§ TASK INSTRUCTIONS
a - Answer these questions from the post about Breakthrough (2019) below:
(i) Who directed the film?
(ii) Which song earned the film its Oscar nomination?
(iii) How long did the film sit on the writer's counter before the writer decided to watch it?
b - In the post about Breakthrough (2019) below, why does the writer stay committed to the Oscar Viewing Project even though it means watching films outside their usual taste? Answer in one to three sentences.

Sunday, February 02, 2020

OVP: Breakthrough (2019)

Film: Breakthrough (2019)
Stars: Marcel Ruiz, Chrissy Metz, Josh Lucas, Topher Grace, Dennis Haysbert
Director: Roxann Dawson
Oscar History: 1 nomination (Best Original Song-"I'm Standing With You")
Snap Judgment Ranking: 1/5 stars

All right, let's do this.  Every year, the Oscars (usually the Makeup or Original Song categories) will throw me such a curveball with a movie that I would never normally see.  A movie that, say, is totally outside my wheelhouse, and rarely in a good way (where I'm discovering a hidden gem).  But I am fully committed to the Oscar Viewing Project both because I think this could be one of the coolest things about my life (how many other people have undertaken, successfully, such an endeavor?) and because I am always vested in exploring film, in its good and bad forms.  So after it sitting on my counter for a week, with just a few days left before the Oscars ceremony, I figured it was time for me to give Breakthrough a try.  For those unfamiliar, this is a Christian film, the kind that plays in Theater 14 of your multiplex (or, if you're in my home town, runs for three weeks), and one that was nominated for Best Original Song, giving Diane Warren an eleventh chance to lose an Oscar.  But what of the movie (and the song within it)?  Let's see what it entailed, shall we?

§ RAW RECORDS
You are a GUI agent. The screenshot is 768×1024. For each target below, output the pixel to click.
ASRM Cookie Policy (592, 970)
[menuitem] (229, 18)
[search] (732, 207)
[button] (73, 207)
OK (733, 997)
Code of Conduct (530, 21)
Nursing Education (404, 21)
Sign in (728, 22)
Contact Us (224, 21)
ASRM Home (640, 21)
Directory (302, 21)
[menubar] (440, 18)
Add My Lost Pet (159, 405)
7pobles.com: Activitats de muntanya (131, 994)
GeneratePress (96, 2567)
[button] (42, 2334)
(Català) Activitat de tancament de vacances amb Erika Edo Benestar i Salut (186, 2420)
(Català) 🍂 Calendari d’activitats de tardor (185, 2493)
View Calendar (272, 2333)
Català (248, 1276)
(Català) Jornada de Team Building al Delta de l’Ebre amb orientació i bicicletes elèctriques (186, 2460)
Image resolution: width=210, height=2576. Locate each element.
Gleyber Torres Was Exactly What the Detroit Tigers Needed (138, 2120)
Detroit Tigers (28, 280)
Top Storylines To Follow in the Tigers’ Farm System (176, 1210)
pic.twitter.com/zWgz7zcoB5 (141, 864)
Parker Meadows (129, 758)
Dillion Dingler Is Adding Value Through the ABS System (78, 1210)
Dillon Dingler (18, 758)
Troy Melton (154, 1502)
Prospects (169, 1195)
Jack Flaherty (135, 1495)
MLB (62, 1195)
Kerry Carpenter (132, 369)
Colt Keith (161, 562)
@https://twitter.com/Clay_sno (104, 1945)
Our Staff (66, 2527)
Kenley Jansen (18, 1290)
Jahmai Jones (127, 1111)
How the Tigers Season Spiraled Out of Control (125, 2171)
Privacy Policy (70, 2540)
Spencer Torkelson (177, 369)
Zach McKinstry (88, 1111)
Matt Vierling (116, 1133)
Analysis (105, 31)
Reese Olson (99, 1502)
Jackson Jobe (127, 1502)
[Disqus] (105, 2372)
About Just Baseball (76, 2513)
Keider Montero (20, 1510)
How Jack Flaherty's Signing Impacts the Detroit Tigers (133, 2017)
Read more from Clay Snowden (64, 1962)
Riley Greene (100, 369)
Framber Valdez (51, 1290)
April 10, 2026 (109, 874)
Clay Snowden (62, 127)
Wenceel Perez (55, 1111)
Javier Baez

§ ANSWERS FOR THE TASKS
a -
(i) Roxann Dawson.
(ii) "I'm Standing With You," nominated for Best Original Song.
(iii) A week.

b - The writer thinks the project could be one of the coolest things about their life, since few people have successfully taken on such an endeavor. The writer is also always invested in exploring film in both its good and bad forms.